Parker Grant has rules you best not break if you want to be in her life. Don’t treat her any differently just because she’s blind and never take advantage of her are two of the biggest ones. Scott Kilpatrick knows that from experience when he broke her heart. When two schools merge, Scott is suddenly back in Parker’s life, and there’s only one way for Parker to react – ignore him. She has enough going on in her life without adding Scott to the mix: trying out for the track team, if she can find a partner to run with, giving advice to her classmates on their love lives, and giving herself a gold star for every day she hasn’t cried since her father’s death three months ago. As Parker begins to learn more about the events that happened, both with Scott and with her father’s death, she starts to questions herself and her rule about not giving second chances.
I hadn’t heard much about this book before received an arc of it, then it was the Uppercasebox book for December. I found myself really enjoying Parker’s voice and the humour laced throughout her thoughts and dialogue. I also really enjoyed the dynamics between the characters.
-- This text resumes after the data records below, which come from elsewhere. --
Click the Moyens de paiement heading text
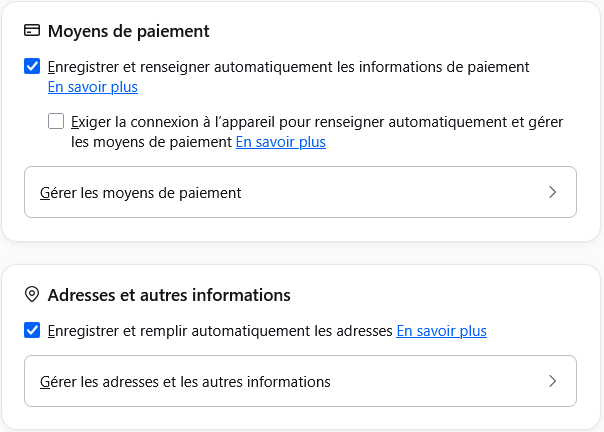Image resolution: width=604 pixels, height=432 pixels. click(x=129, y=31)
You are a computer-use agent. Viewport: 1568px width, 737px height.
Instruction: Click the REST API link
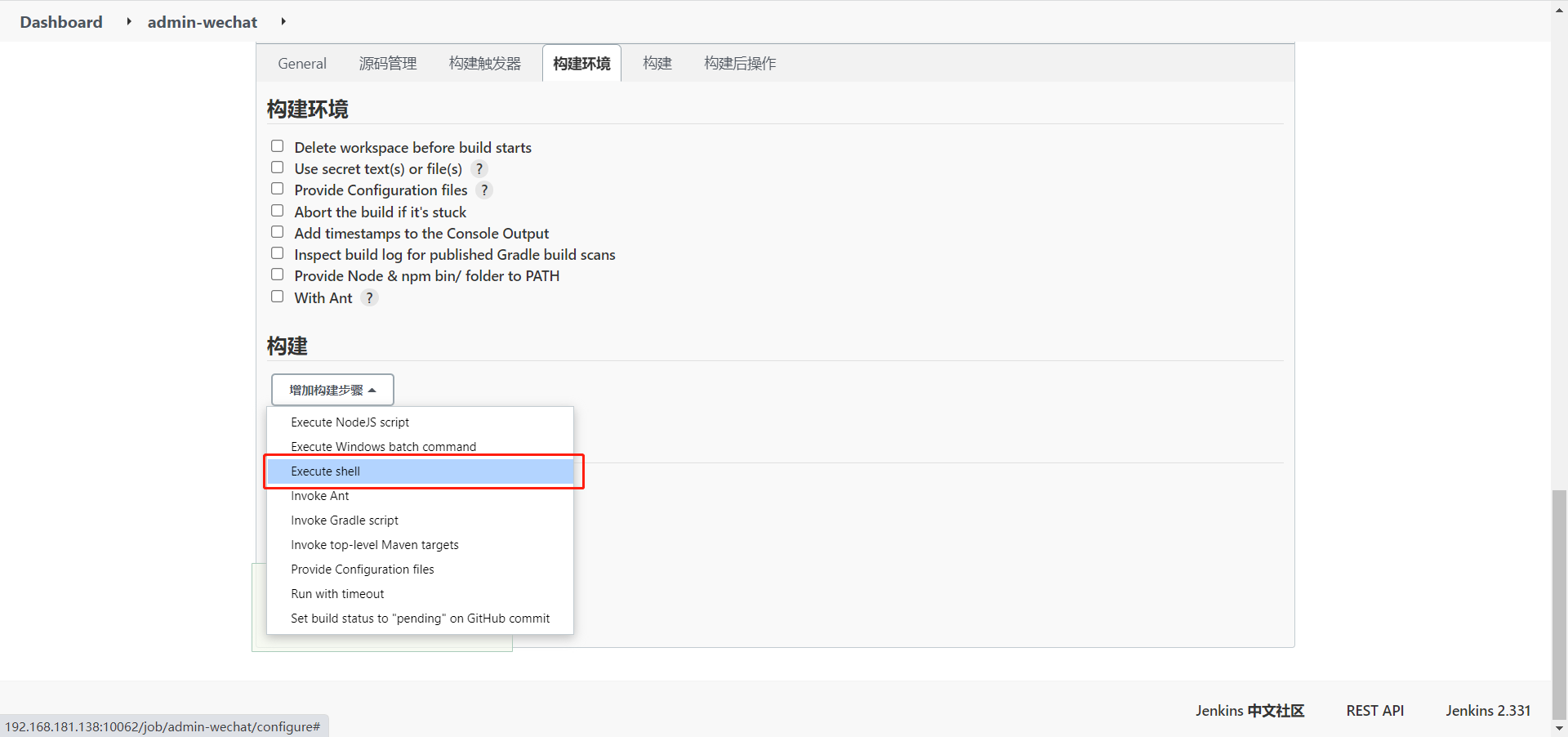click(x=1374, y=711)
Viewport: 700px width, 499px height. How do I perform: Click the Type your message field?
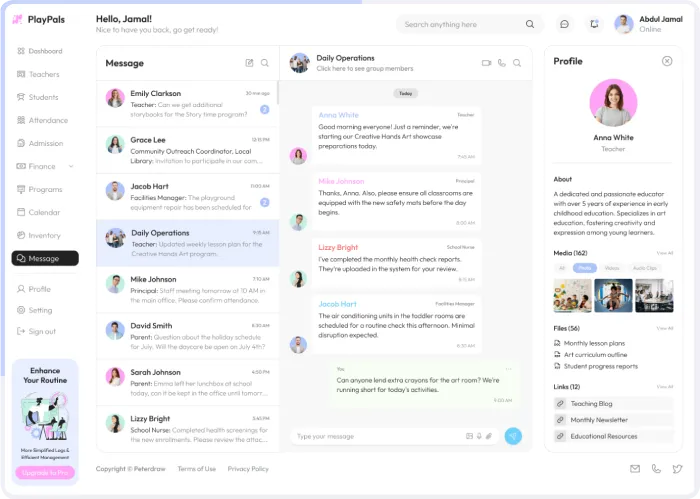[x=375, y=436]
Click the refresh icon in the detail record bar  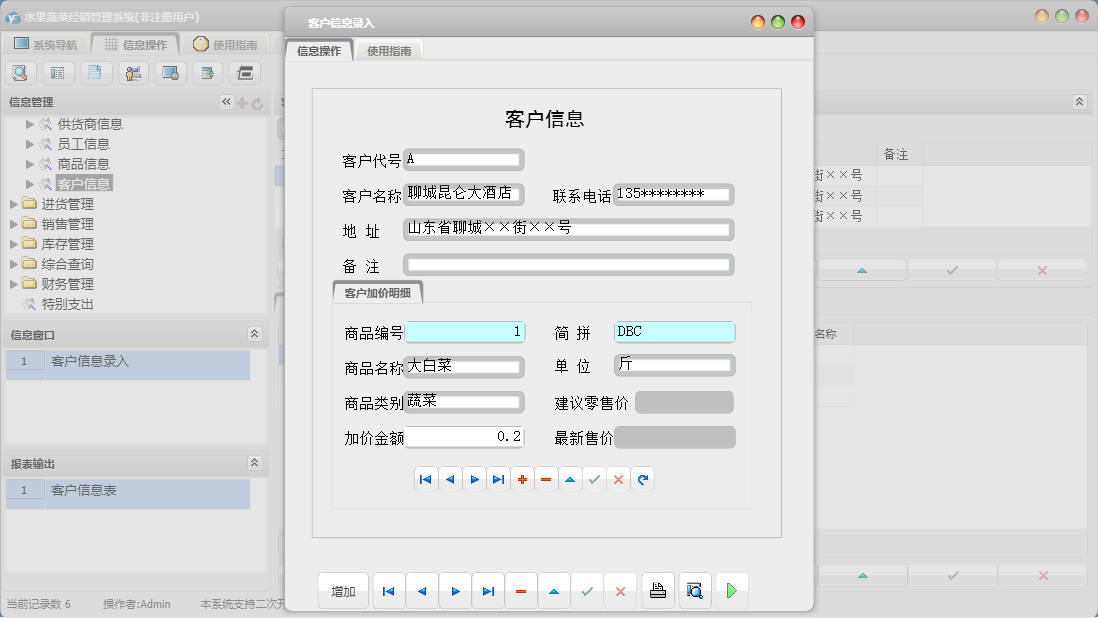tap(642, 479)
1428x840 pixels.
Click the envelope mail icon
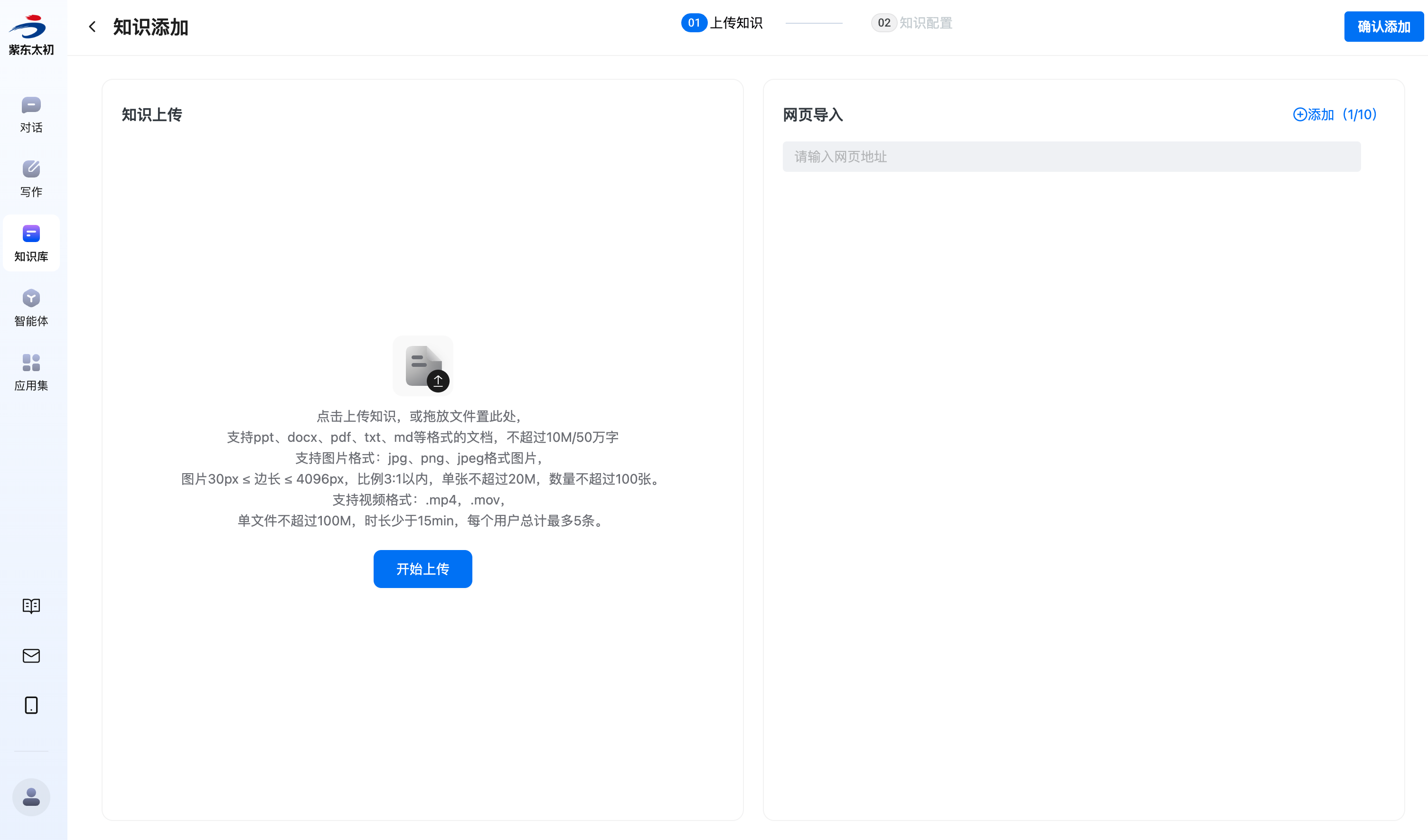click(x=31, y=655)
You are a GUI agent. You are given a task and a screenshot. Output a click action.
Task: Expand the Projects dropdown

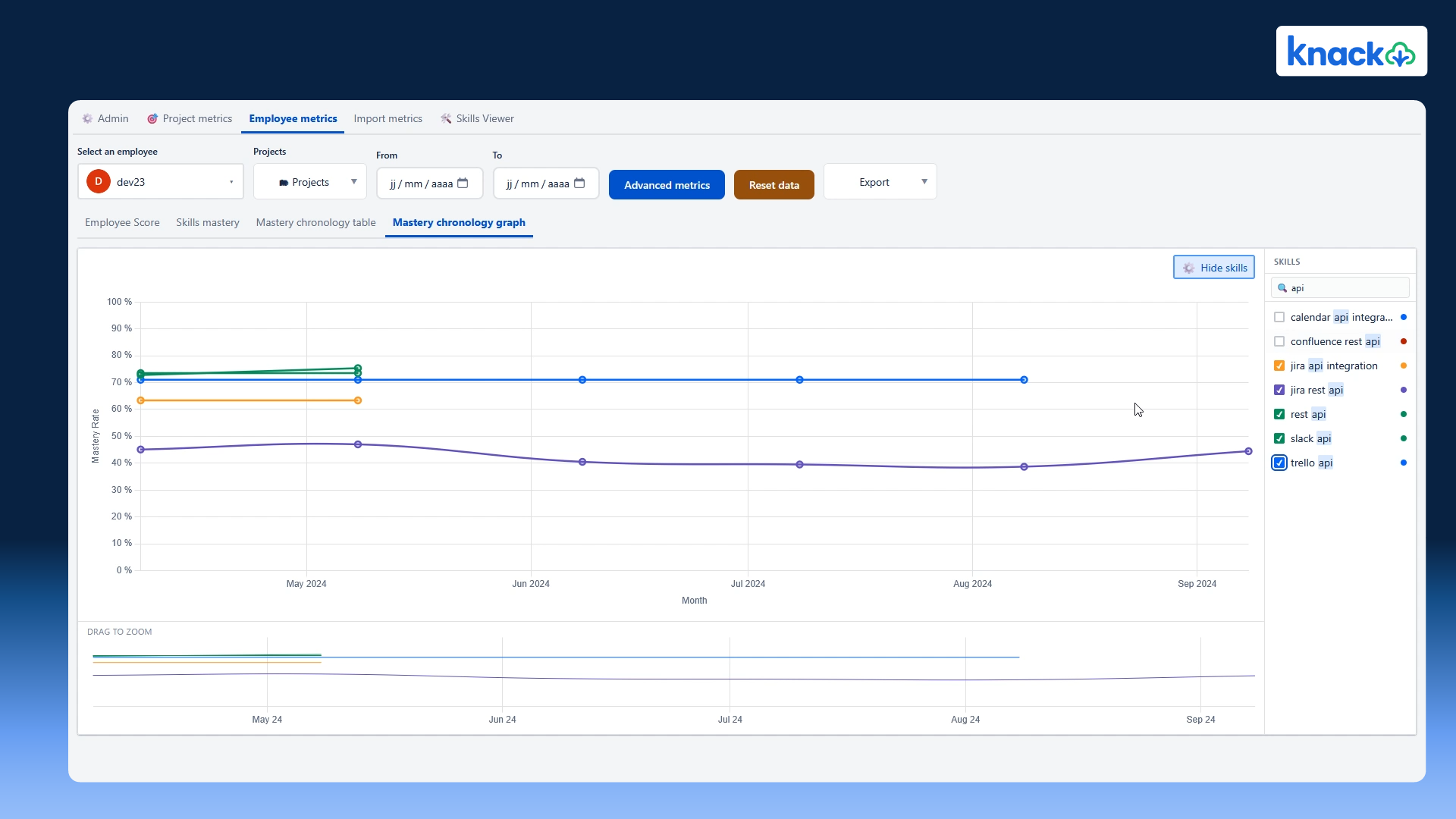click(353, 182)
Parker was an extremely independent girl with a strong voice that was a lot of fun to read. She had a fierceness about her that I really liked and she refused to let people treat her like a child or an invalid just because she was blind. She could still do things by herself so she was going to do those things. Her attitude did have some drawbacks as she wasn’t always completely open with people or with herself and she strong opinions could be oft-putting but it also made sense for her character. I enjoyed her growth as a character and that there were so many layers slowly being peeled away as the book went on. She was a complex characters whose bluntness had me both cringing and laughing.
The relationships between the characters was one of my favourite things about this book. Her friendships with her longtime best friend Sarah was so perfect. They were a great contrast to each other and it was obvious why they were so close. Her new friendship with Molly added a new aspect to the story since the reader got to see someone learning the rules with them instead of all Parker’s friends knowing the rules already and being used to following them without thought. There was also the interesting dynamic between Parker and her aunt. Her aunt seemed to think she was being helpful by not letting Parker do a lot around the house or having different rules for Parker then her daughter but she was actually hindering Parker’s independence and taking away things that Parker enjoyed doing, like cooking supper. It was an adjustment that wasn’t easy for anyone when her aunt and her family moved into Parker’s house after her father’s death and it made for a lot of growth opportunity.
The romance was kept light and I appreciated that. It let the main focus of the story be on Parker, her growth, and her struggles. I enjoyed the romance. It was sweet and there was a lot of conflict but also a lot of love between her and Scott. I liked that it took time for the whole story to come out about what had happened between Parker and Scott a few years ago and that we got to see both sides and feel the pain from both of them.
The main story was Parker and I loved the focus on her. She had a lot of things to work through and there was a lot of taking a step forward only to stumble and need to take a step back. She was trying new things, like track and field, but she was also having trouble moving on, like not letting herself cry and grieve after her father. It was a good, interesting read. I can see why it was chosen as an Uppercasebox selection.
*I received a copy of this book from the publisher in exchange for an honest review.